━━━ SELECTED EXTRACT
Re: [PATCH] Create.c: Try few more times to stop array after failed creation

NeilBrown <neilb@xxxxxxx> · Tue, 9 Sep 2014 20:16:43 +1000

On Tue, 9 Sep 2014 10:04:38 +0000 "Baldysiak, Pawel"
<pawel.baldysiak@xxxxxxxxx> wrote:

> > On: Monday, September 08, 2014 8:34 AM NeilBrown wrote:
> > To: Baldysiak, Pawel
> > Cc: linux-raid@xxxxxxxxxxxxxxx; Paszkiewicz, Artur
> > Subject: Re: [PATCH] Create.c: Try few more times to stop array after failed
> > creation
> > 
> > On Fri, 05 Sep 2014 16:26:13 +0200 Pawel Baldysiak
> > <pawel.baldysiak@xxxxxxxxx> wrote:
> > 
> > > Sometimes after failure in creation (exp. due to duplicate devices in
> > > create command) newly created empty md array will not be stopped due
> > > to openers>1 (create_mddev will not manage to drop lock).
> > > In this case ioctl() will return error - this needs to be checked and
> > > if occurs - sending STOP_ARRAY should be repeat after delay to make
> > > sure that mddev is stopped correctly.
━━━━━━
━━━ RECORDS
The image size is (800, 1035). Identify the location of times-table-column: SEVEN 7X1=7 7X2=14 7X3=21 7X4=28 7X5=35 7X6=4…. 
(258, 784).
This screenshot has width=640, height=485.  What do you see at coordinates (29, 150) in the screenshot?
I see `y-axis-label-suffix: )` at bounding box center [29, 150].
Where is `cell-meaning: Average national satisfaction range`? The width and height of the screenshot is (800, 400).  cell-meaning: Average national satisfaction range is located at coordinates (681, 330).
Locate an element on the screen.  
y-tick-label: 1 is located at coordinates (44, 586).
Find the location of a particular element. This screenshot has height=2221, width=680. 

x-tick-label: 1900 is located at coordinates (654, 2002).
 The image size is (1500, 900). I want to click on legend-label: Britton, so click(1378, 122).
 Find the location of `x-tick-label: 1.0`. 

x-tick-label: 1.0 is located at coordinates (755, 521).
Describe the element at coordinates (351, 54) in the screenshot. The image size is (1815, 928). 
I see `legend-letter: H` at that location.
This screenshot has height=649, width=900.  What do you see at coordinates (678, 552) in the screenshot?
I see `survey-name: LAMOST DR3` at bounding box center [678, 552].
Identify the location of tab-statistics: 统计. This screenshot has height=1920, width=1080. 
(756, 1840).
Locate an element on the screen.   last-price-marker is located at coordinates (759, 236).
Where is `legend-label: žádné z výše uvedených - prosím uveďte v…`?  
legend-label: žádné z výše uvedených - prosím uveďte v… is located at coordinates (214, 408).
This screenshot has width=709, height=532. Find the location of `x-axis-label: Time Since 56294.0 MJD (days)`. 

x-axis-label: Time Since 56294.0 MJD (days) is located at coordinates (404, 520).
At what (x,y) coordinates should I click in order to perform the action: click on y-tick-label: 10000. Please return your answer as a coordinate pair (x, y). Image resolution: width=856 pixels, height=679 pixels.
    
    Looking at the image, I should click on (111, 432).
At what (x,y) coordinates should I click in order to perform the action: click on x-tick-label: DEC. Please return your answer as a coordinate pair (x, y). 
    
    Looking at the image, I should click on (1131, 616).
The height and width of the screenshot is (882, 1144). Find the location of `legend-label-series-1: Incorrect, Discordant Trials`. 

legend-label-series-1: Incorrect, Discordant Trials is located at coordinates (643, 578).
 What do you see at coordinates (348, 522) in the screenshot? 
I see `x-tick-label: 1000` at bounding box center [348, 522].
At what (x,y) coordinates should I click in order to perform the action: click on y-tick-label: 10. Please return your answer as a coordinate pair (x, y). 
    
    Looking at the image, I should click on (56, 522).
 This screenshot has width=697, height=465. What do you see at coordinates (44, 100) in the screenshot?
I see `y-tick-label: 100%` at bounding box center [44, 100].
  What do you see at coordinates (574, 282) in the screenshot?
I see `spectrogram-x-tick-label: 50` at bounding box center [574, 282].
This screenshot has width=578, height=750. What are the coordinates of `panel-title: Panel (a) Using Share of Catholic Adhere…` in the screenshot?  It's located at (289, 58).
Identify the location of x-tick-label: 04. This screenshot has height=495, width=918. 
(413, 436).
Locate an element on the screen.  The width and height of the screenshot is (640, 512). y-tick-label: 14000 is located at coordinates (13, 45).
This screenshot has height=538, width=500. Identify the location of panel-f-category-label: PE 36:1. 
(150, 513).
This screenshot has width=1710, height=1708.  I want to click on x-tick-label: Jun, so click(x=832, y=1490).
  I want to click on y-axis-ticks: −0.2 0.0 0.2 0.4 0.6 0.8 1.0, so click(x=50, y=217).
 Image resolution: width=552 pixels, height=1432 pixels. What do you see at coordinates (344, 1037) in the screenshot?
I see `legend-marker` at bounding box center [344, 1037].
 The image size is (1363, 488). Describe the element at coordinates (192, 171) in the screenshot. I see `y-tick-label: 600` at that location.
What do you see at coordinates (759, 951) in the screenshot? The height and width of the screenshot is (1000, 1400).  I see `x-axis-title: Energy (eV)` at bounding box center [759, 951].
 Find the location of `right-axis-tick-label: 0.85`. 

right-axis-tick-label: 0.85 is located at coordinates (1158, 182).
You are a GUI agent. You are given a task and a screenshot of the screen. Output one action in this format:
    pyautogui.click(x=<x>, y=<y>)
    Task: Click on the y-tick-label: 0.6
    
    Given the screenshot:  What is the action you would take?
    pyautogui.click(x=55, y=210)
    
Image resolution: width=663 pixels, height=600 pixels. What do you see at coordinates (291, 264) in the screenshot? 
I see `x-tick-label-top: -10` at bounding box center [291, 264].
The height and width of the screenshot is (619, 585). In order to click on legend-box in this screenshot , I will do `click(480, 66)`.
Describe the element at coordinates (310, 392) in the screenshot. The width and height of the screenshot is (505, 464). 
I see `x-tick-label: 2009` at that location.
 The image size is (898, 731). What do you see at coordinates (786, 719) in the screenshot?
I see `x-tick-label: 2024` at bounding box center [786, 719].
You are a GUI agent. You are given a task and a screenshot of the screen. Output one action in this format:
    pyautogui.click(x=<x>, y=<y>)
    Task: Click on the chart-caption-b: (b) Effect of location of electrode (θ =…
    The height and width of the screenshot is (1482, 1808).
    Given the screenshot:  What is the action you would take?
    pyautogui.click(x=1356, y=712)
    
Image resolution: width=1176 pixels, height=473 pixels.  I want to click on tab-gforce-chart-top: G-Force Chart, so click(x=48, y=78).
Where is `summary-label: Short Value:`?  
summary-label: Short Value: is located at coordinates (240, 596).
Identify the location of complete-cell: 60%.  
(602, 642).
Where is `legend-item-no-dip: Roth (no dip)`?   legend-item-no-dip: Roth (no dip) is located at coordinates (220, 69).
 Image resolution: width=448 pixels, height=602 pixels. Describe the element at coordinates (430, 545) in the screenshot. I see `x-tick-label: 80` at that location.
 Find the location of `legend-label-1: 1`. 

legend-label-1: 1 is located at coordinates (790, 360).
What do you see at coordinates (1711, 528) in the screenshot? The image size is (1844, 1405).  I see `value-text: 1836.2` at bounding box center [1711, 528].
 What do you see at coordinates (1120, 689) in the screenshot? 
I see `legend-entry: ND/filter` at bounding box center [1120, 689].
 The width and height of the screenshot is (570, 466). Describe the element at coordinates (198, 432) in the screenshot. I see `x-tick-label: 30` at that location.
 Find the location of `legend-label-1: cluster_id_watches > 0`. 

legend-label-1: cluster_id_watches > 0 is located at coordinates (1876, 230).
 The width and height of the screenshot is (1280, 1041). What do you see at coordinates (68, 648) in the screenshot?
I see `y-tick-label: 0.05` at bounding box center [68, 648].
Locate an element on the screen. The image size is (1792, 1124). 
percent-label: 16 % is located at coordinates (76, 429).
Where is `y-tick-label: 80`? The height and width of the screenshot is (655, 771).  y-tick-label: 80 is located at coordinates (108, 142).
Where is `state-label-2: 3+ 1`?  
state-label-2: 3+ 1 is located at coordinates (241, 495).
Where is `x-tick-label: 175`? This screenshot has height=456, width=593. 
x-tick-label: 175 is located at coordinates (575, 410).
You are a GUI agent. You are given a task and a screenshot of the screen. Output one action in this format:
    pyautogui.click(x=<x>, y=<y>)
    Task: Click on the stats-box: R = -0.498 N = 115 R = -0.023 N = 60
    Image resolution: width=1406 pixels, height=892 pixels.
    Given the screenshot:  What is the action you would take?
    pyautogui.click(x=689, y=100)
━━━━━━
• _TASKS_
A. In the patch discussion, what kind of devices in a create command are given as an example cause of a failure in creation?
B. Translate this sentence from the patch discussion into Spanish: "Sometimes after failure in creation (exp. due to duplicate devices in create command) newly created empty md array will not be stopped due to openers>1 (create_mddev will not manage to drop lock)."

• _RESULTS_
A. Duplicate devices.

B. A veces, tras un fallo en la creación (p. ej., debido a dispositivos duplicados en el comando de creación), el array md vacío recién creado no se detiene debido a openers>1 (create_mddev no logra liberar el bloqueo).